My first travel to Mombasa I had just finished high school, I was looking forward to something great, something of the future. Apart from me finishing school, something else had happened, that thing, that threatened to get me in a police cell was the reason my mother put me in a Mombasa bound bus. But I tell you, this is a story for another day.
A while back it took many hours to travel to this coastal town, to a common man whom flying was unthinkable luxury, they had to put in the time. Today things are different, thanks to the debt hole we as a country dug for ourselves. Its a fact that for at $5.6m per kilometre for the track alone, Kenya’s railway line cost close to three times the international standard and four times the original estimate.

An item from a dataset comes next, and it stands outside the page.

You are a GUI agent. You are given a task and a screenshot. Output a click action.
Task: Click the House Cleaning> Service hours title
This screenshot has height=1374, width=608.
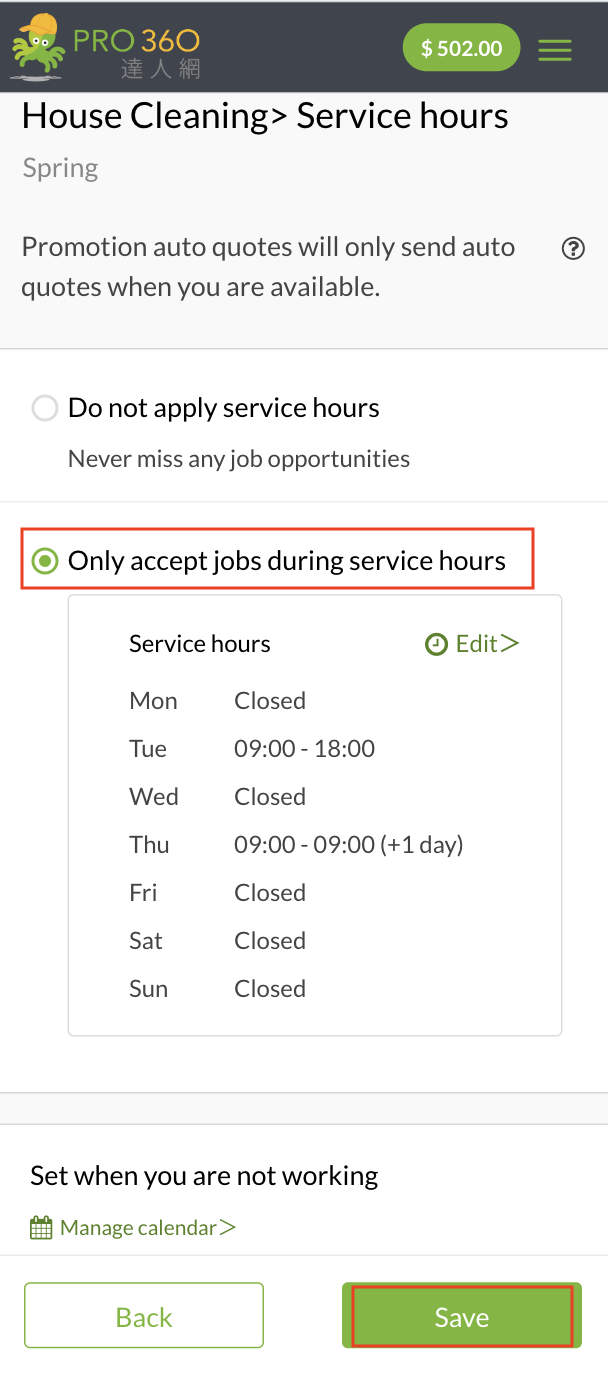point(265,116)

So it is perhaps not surprising that Kenyans have been asking why they seem to have paid so much. But that is a story for another day, today I just want to have a feel of this mega expensive project. Luckily the damage for me is kshs2.1 per kilometre and I want to see if every shilling counts. Its a slow start from Nairobi, suddenly the Athi River station is behind us, we head to Emali. This is an express train so we are not stopping at the small stations.

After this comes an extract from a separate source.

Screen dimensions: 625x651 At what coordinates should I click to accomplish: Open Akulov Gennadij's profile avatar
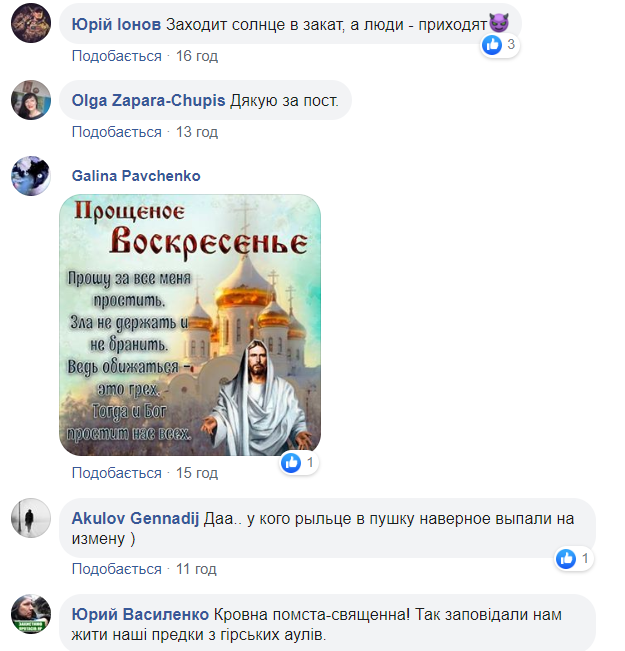31,518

The guys hawking the snacks are live, in-fact my feeling is that food is the business not travel. At this point I don’t like my aisle seat, with my wife seated on the opposite row its difficult to be affectionate when people are busy on the move. The seats are not very comfortable but never mind if you booked on second class, first class would be better. But the people making the seats should have done better I think.

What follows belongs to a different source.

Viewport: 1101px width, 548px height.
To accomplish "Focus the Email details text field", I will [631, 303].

By the time we arrive in Emali i am already on my feet. My wife is even making fun of me, my body has had enough already. I am also wondering if the train can be faster, maybe maintain 114km per hour for at-least two hours. But never mind me, I am not a train captain and I even don’t know how it works.
At some point we meet with the train that left Mombasa at 3:30pm, then the train slows down as we approach Tsavo, and at this point we are able to spot some elephants and other wild animals from a distance.
The train keeps rolling and sunset engulf us, and I know we should be approaching Mariakani then Mombasa our last station. Our speed reduces to 34 KM an hour as we pass Mariakani station, headed to our last Station. We arrive Mombasa terminus 7:20pm, I am still standing. I have been standing better part of the way.
A sea of humanity pour out of the train to the empty station, the smell of Mombasa, the heat welcomes us with a smile. The weather app said there will be rain, it lied. Finding ourselves to our respective mode of transportation to the city, I think about how things have changed for the traveller.
One of my seat mate on the train is a frequent traveller between Nairobi and Mombasa, and he finds the train really useful. This means that when the government does things that improve the life and work of its citizen, they thrive. I agree with many that the government should have done more, done better, but for now “it is what it is”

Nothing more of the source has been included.